B.10B Sweet Cockroach Courtship – 02

It is very difficult to remove sugar from your diet. Especially if you’re a cockroach. Researchers at North Carolina State University made a discovery about cockroaches and sugar. Jason Bittel describes the discovery in his article “Cockroach Reproduction Has Taken a Strange Turn.” Bittel explains that cockroaches normally love sugar. It is a large part of a cockroach’s meals. In a strange twist, scientists discovered some cockroaches with a mutation in the glucose-loving gene. They do not desire glucose. In fact, they are averse to it, which means they hate it.
This discovery was surprising because glucose is an important energy molecule in all living things. It also plays a big role in cockroach reproduction. Male cockroaches attract females by offering a mixture of fats and sugars, including glucose, in the form of a secretion from the tergal gland. The physical position of the female as she accepts the food places her in the perfect spot for the male to latch on and deposit sperm. According to Bittel, the encounter typically lasts a long time.
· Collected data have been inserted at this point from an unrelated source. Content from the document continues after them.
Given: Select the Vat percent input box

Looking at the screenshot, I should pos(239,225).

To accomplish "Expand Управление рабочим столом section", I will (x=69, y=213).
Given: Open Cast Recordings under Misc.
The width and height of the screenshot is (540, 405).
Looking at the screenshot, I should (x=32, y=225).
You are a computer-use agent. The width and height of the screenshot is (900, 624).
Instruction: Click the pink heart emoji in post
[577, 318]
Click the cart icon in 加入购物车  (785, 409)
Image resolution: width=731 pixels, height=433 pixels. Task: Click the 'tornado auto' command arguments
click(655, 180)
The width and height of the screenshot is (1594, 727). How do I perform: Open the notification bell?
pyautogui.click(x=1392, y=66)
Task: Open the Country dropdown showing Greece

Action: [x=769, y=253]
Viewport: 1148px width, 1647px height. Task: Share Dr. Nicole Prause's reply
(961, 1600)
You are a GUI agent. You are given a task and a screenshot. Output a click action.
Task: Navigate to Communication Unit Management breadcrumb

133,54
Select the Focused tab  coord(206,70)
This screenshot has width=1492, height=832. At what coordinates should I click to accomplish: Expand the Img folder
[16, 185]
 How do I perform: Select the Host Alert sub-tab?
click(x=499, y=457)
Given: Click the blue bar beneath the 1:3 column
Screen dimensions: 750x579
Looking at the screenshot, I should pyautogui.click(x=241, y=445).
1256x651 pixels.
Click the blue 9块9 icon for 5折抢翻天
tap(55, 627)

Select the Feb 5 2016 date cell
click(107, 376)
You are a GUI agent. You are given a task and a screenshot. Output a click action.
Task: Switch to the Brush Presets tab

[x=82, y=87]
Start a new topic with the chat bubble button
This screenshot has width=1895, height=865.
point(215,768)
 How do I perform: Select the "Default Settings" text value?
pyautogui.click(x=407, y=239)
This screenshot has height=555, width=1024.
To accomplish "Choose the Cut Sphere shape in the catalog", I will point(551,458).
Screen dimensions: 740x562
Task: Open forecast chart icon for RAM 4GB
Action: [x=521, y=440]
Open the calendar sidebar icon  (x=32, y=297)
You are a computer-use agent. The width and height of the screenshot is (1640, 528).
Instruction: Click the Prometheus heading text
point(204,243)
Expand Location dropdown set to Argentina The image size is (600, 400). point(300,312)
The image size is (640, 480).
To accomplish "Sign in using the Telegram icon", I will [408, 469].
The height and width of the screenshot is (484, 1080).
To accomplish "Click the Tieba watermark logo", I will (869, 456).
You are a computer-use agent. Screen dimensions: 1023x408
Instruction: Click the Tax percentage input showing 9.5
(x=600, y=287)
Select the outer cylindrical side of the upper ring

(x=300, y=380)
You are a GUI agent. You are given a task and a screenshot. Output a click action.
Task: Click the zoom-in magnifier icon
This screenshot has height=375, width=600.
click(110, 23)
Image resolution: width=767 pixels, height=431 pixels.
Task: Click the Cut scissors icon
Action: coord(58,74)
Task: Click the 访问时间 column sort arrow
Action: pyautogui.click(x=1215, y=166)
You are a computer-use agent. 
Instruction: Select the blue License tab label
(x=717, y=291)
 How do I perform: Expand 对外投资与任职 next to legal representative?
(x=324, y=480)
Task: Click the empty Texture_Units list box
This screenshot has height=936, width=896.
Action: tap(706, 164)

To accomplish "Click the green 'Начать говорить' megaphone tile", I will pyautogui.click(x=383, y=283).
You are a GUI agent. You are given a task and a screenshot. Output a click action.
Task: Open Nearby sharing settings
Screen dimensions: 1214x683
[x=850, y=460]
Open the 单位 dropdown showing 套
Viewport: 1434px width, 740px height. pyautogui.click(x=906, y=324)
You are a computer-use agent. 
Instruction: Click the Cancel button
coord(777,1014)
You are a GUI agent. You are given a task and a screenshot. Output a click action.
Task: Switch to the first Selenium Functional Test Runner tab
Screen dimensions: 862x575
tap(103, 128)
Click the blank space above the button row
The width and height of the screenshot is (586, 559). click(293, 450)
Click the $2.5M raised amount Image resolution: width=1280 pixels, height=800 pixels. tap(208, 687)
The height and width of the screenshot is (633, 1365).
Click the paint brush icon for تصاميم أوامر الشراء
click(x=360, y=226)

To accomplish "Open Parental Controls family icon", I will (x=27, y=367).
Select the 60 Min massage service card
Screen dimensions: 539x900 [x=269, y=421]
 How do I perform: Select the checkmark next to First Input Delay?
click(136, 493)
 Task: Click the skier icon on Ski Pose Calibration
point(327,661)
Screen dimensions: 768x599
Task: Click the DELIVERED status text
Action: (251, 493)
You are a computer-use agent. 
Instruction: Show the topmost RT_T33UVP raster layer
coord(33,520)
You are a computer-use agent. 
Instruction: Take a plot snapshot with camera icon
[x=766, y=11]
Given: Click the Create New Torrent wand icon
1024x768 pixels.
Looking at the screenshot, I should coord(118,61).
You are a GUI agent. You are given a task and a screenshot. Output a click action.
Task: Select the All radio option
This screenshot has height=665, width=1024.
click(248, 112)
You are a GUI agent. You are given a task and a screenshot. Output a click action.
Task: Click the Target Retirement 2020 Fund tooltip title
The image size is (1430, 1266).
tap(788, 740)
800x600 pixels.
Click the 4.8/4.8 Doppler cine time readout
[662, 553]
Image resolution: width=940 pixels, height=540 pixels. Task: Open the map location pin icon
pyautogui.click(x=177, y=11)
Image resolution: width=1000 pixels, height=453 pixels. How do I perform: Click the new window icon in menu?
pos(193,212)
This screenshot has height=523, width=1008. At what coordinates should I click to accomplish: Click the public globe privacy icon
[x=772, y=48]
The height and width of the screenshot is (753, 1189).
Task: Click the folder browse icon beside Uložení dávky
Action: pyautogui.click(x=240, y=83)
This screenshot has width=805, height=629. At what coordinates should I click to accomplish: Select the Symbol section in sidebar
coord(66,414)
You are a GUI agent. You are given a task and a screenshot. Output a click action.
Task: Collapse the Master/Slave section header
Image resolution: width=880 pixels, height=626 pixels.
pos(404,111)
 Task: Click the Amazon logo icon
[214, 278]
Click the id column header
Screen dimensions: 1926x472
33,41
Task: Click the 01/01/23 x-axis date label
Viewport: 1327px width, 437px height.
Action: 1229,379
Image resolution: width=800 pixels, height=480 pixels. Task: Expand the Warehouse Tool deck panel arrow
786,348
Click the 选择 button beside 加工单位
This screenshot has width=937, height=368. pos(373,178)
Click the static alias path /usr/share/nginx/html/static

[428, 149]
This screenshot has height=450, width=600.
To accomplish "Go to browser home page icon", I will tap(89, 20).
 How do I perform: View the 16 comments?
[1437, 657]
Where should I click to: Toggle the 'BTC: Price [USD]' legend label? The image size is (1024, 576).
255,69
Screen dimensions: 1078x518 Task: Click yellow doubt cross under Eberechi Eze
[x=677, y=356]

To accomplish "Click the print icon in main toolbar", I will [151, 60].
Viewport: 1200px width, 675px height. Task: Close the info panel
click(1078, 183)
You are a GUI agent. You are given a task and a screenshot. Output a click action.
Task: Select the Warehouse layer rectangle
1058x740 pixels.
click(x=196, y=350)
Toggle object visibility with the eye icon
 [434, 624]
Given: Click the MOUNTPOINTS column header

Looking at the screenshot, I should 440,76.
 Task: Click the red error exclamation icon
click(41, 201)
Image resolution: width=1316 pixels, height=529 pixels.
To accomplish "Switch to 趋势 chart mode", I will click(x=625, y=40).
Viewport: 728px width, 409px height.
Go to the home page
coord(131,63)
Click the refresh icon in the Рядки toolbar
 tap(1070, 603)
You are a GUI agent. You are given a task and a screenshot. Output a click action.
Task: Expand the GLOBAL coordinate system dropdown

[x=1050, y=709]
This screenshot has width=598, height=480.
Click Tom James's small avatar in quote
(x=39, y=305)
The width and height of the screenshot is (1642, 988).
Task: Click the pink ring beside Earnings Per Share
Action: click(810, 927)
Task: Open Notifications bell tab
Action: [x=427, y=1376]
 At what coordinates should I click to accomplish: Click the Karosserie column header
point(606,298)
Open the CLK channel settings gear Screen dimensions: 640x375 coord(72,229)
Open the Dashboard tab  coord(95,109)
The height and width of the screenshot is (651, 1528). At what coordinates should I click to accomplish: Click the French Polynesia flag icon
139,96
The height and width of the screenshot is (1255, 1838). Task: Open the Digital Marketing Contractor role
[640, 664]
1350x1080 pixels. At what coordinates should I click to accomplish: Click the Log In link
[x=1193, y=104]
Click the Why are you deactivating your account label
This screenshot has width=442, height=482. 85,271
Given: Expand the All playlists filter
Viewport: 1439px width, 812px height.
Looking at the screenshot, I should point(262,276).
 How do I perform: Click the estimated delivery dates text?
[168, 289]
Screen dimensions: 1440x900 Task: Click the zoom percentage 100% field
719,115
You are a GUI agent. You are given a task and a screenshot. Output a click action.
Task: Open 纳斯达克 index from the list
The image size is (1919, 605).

This raises the odds of producing many offspring. An overproduction of offspring increases the chance that some will survive and reproduce.
The standard practice in pesticide production is to lure pests by lacing the poison with something that the pest desires. In the case of cockroaches, the addition of glucose usually does the trick. The glucose-loving cockroach is attracted to the sugar-laced pesticide. The cockroach eats the sugar-poison mixture and dies.